Sentenza di Cassazione Penale Sez. 4 Num. 17433 Anno 2025
Penale Sent. Sez. 4 Num. 17433 Anno 2025
Presidente: COGNOME NOME
Relatore: COGNOMENOME COGNOME
Data Udienza: 20/02/2025
SENTENZA
sul ricorso proposto da:
NOME COGNOME (CUI: CODICE_FISCALE) nato il 10/08/2002
avverso la sentenza del 11/09/2024 del TRIBUNALE di TORINO
visti gli atti > il provvedimento impugnato e il ricorso; udita la relazione svolta dal Consigliere NOME COGNOME udito il Pubblico Ministero, in persona del Sostituto Procuratore NOME COGNOME che ha concluso chiedendo l’inammissibilità del ricorso.
RITENUTO IN FATTO
Con sentenza dell’Il settembre 2024 il Tribunale di Torino ha condannato NOME COGNOME ritenuto assorbito il reato di cui al capo 2) in quello contestato al capo 1), nonché disposto il riconoscimento delle circostanze attenuanti generiche – alla pena di anni quattro di reclusione ed euro 18.000,00 di multa, in quanto ritenuto responsabile del reato di cui agli artt. 81 cpv. cod. pen. e 73, commi 1 e 4, D.P.R. 9 ottobre 1990, n. 309, per avere illecitamente detenuto a fine di spaccio un quantitativo complessivo di mg. 18.882 di cocaina (pari a 126 dosi medie singole) e di mg. 4.670 di T.H.C. (pari a 187 dosi medie singole), rinvenuto all’interno di fodere occultate negli ammortizzatori di un furgone.
Avverso l’indicata sentenza ha proposto ricorso per cassazione l’imputato, a mezzo del suo difensore, deducendo due motivi di ricorso.
Con il primo ha eccepito l’illegittimità costituzionale dell’art. 581, commi Iter e 1-quater, cod. proc. pen. in relazione all’art. 111, comma 7, Cost., nella parte in cui non prevede che il difensore dell’imputato giudicato in assenza, ancorché privo di specifico mandato a impugnare rilasciato dopo la sentenza di primo grado e in assenza di elezione di domicilio ai fini della notifica del decreto di citazione, possa presentare ricorso in cassazione contro le sentenze e i provvedimenti sulla libertà personale per violazione di legge.
Con la seconda censura il COGNOME ha dedotto violazione di legge in relazione agli artt. 533, 549 e 192, comma 2, cod. proc. pen., lamentando l’avvenuta erronea configurazione della sua responsabilità penale, in quanto non provata al di là di ogni ragionevole dubbio.
Sarebbe, in particolare, viziata la pronuncia impugnata per avere ritenuto di fondare il riconoscimento della sua colpevolezza solo sul rinvenimento della droga all’interno del furgone presso cui dormiva, senza che vi fosse prova alcuna della riconducibilità di tale stupefacente alla sua persona, né del fatto che costui avesse avuto contezza della presenza della droga nascosta negli ammortizzatori del veicolo.

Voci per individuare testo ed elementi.
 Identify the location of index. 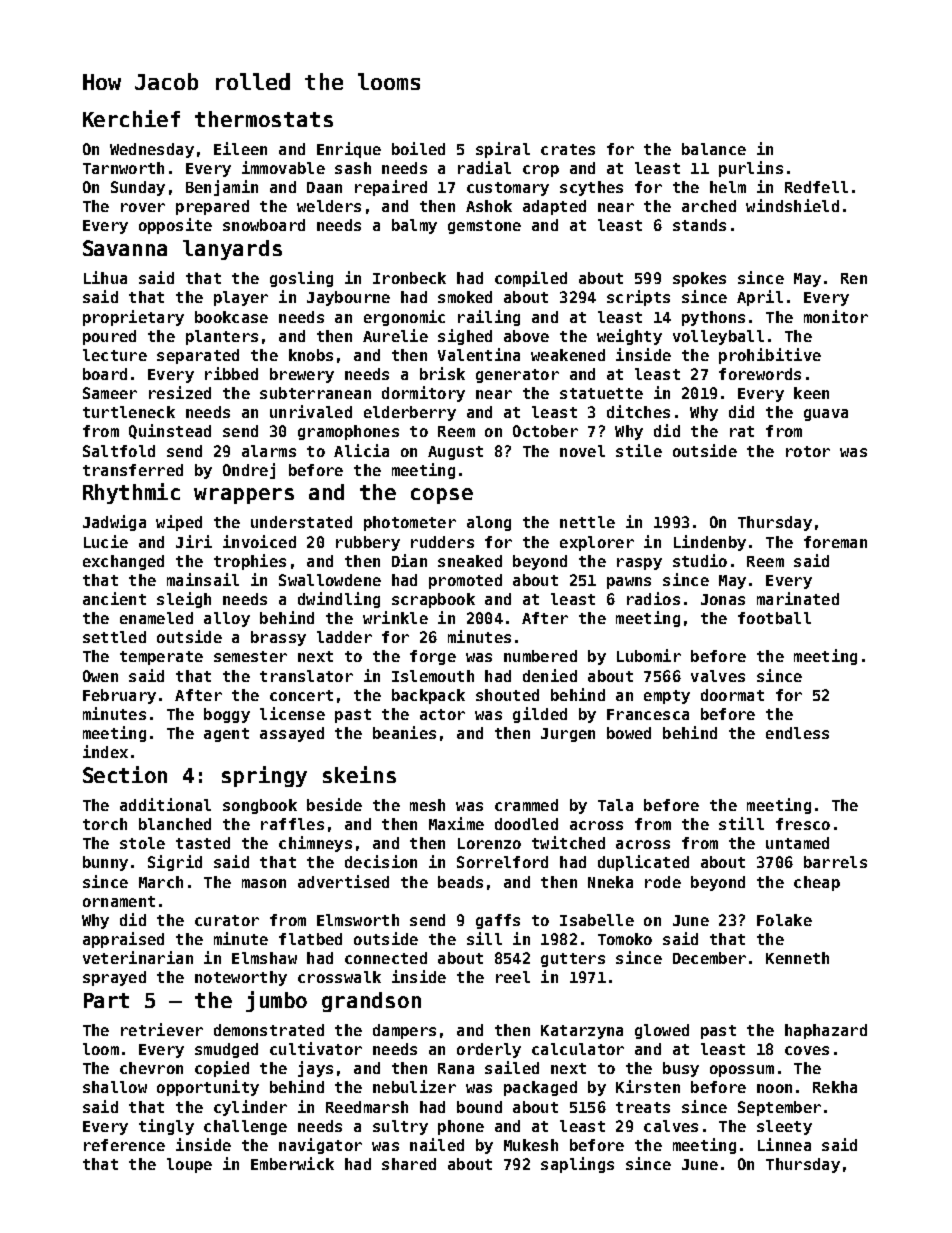
(105, 751).
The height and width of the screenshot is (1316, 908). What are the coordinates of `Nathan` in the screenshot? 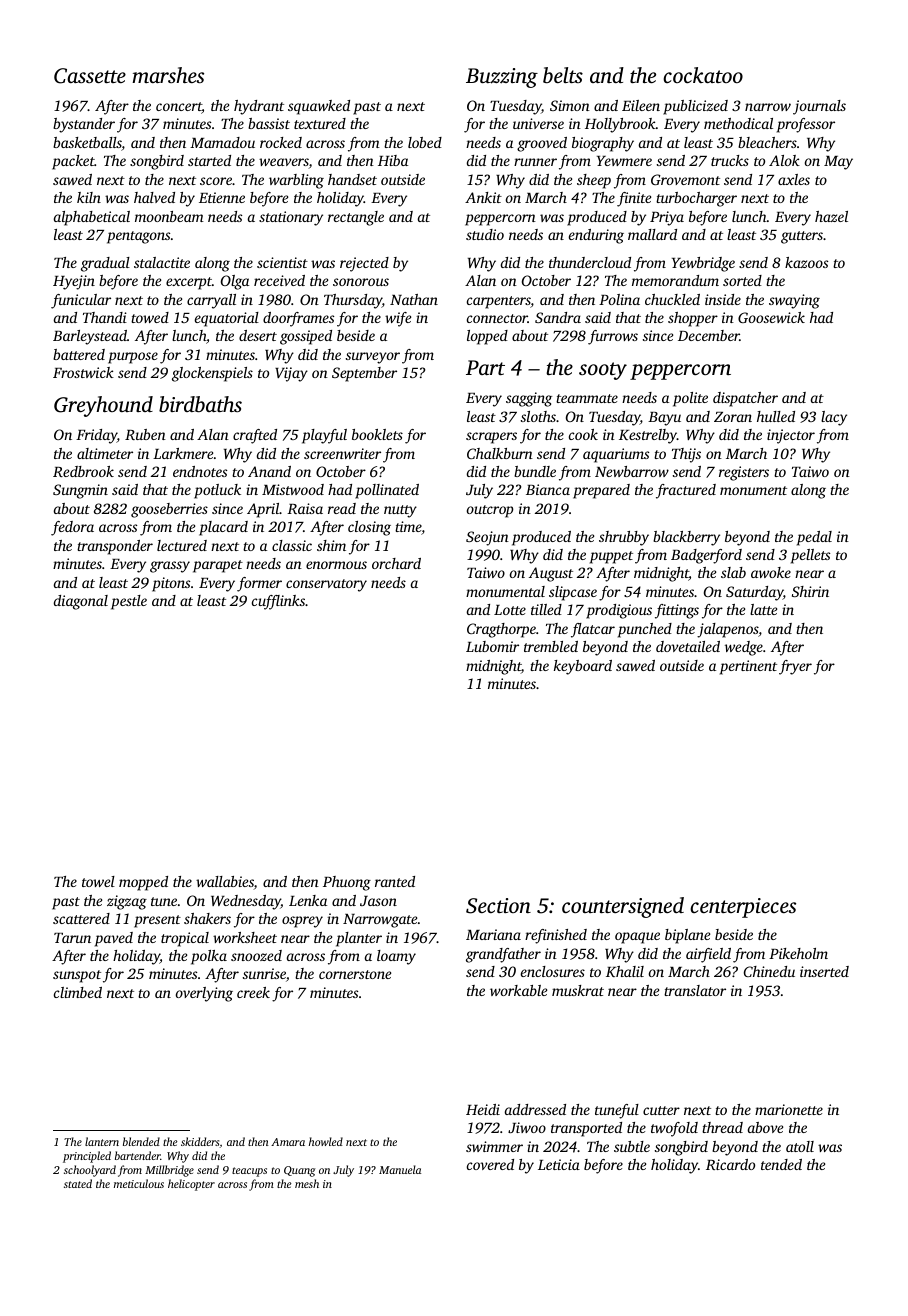 It's located at (414, 299).
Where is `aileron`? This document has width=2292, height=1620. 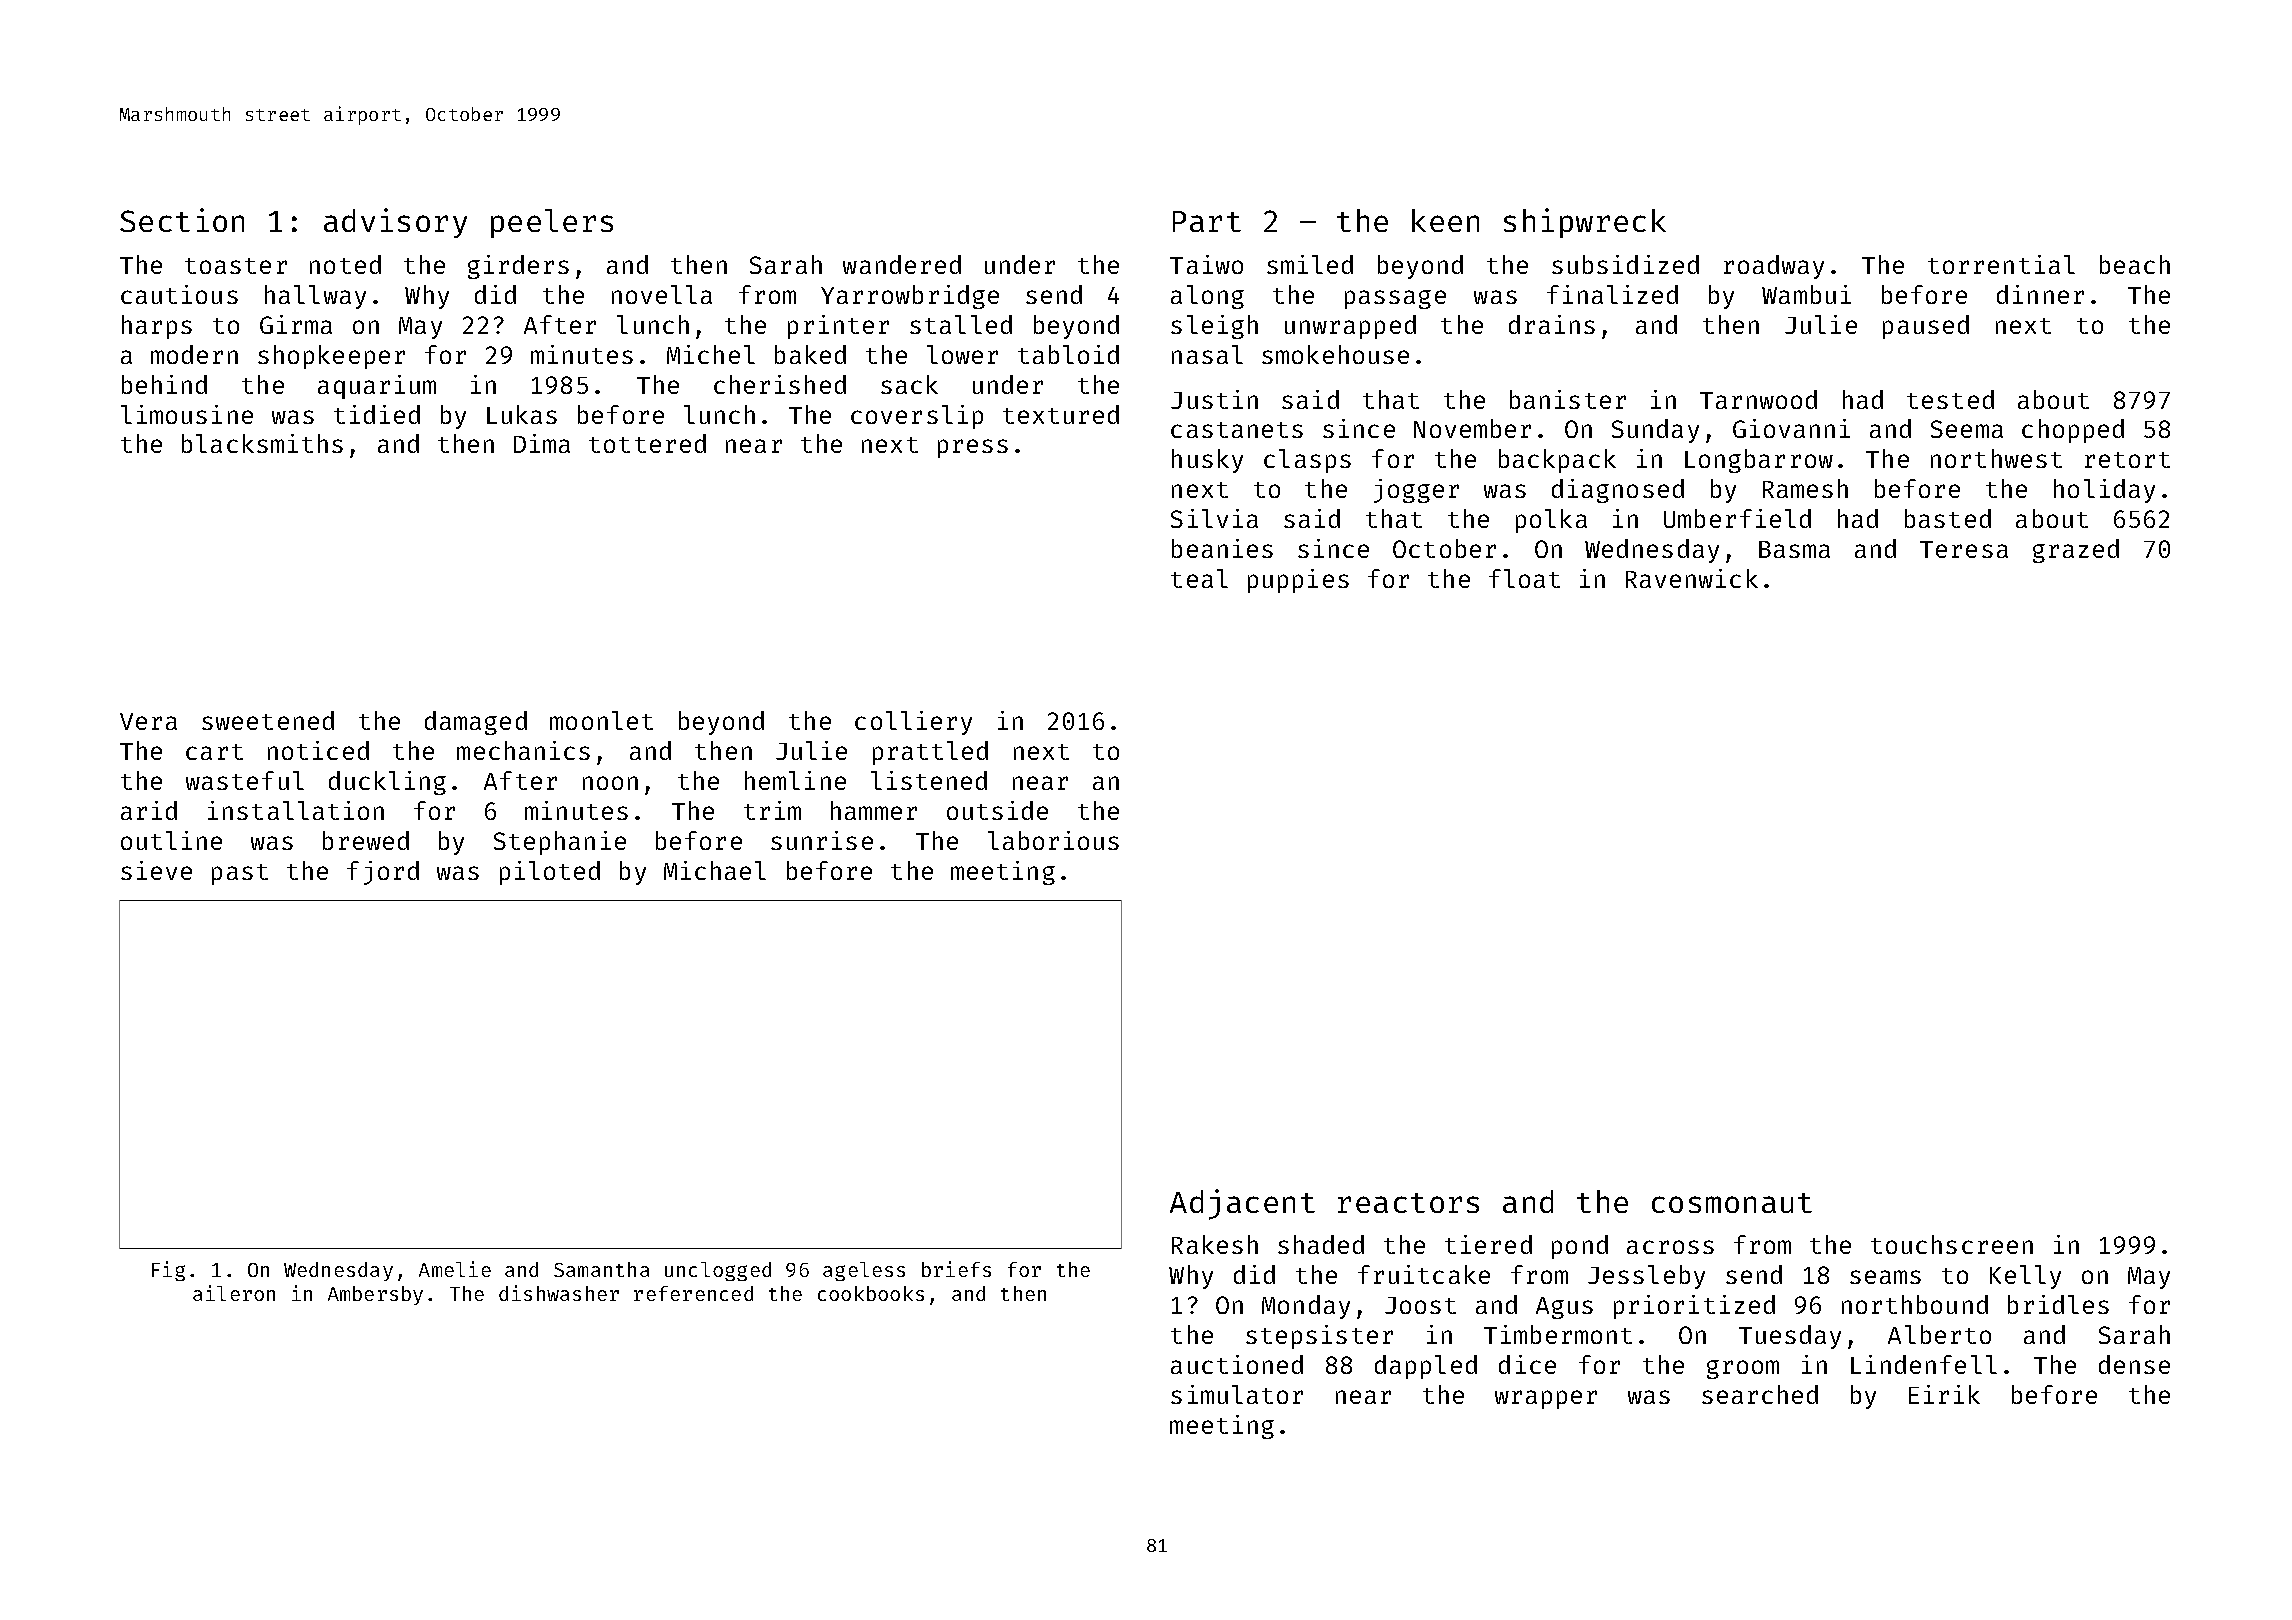 aileron is located at coordinates (234, 1293).
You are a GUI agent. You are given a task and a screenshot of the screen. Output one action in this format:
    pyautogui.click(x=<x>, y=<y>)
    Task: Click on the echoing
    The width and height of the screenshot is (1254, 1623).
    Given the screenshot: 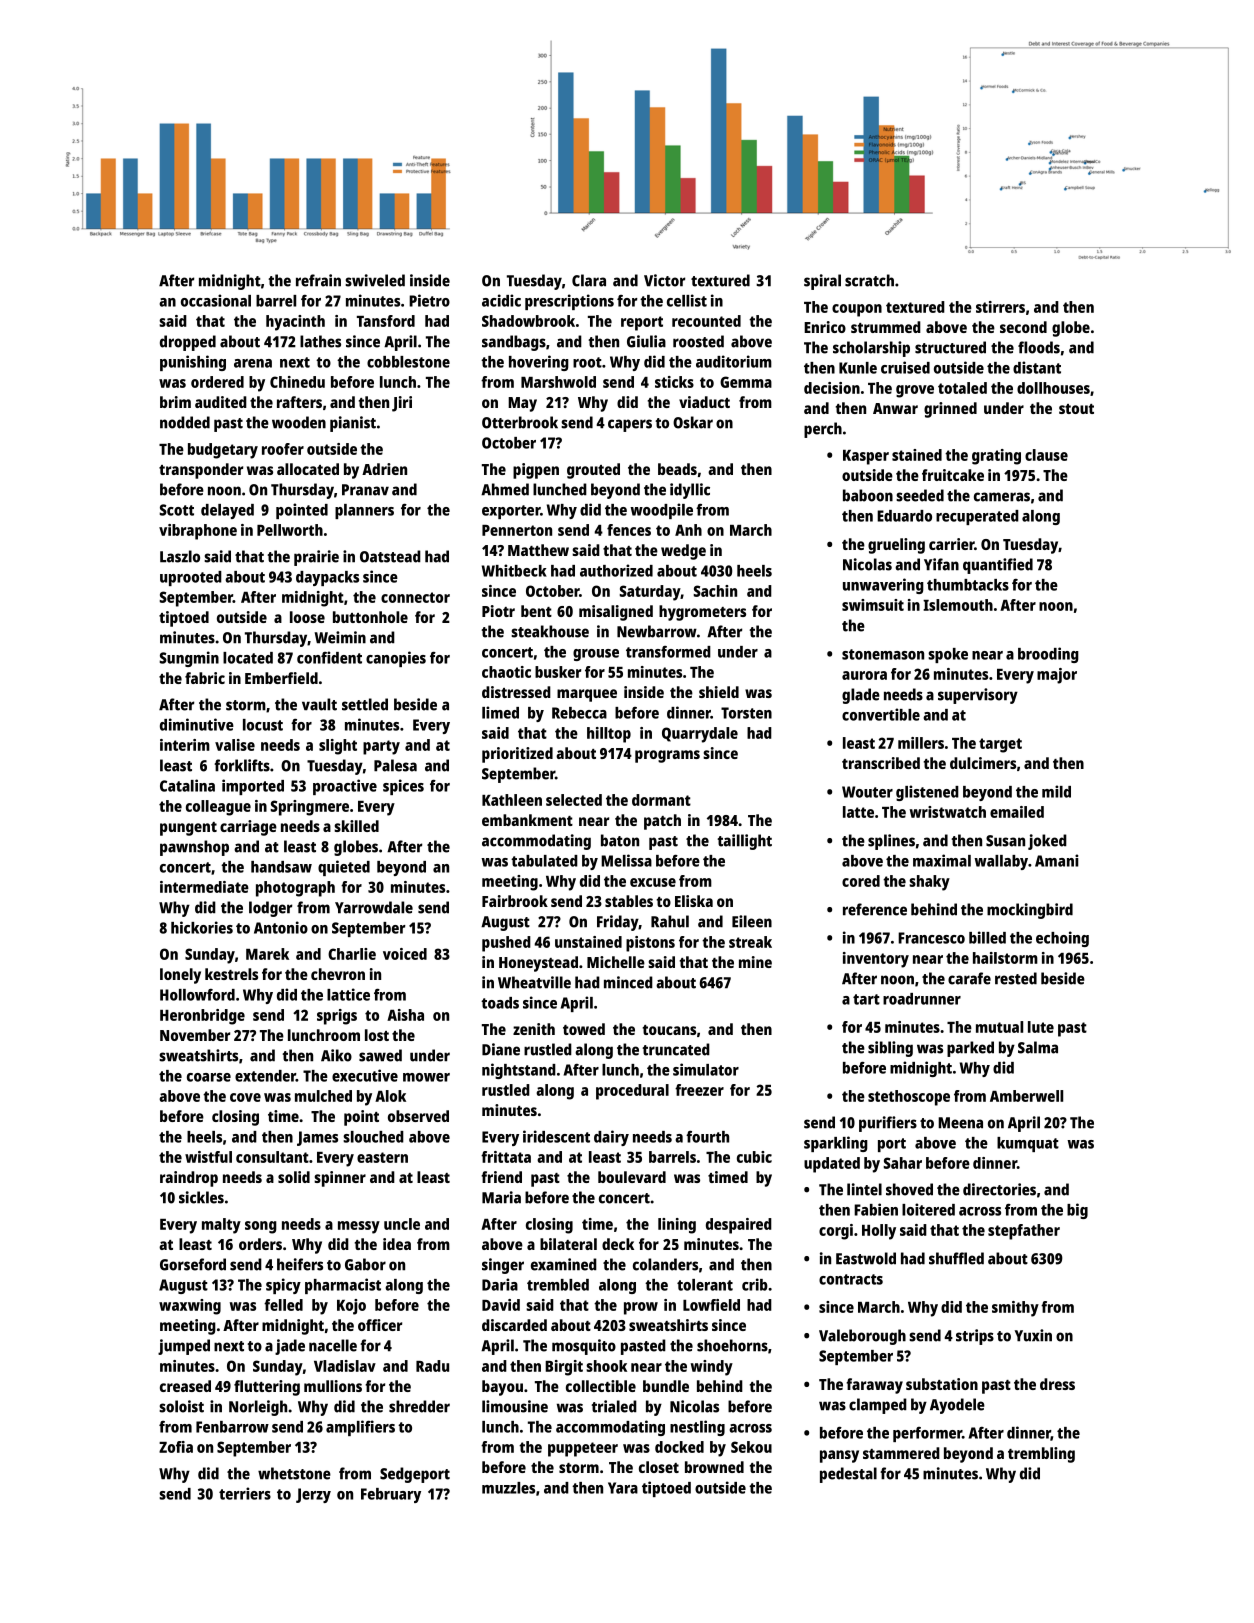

REQUISITI.
Rispondi a queste domande sulla sentenza di Cassazione:
1. Quale tribunale ha emesso la sentenza contro cui è stato proposto ricorso?
2. A quale pena è stato condannato l'imputato?
3. In quale punto del furgone è stata trovata la droga?
I record non servono in alcun modo per questo compito.

RISPOSTA FINALE.
1. Il Tribunale di Torino.
2. Quattro anni di reclusione e 18.000,00 euro di multa.
3. All'interno di fodere occultate negli ammortizzatori del furgone.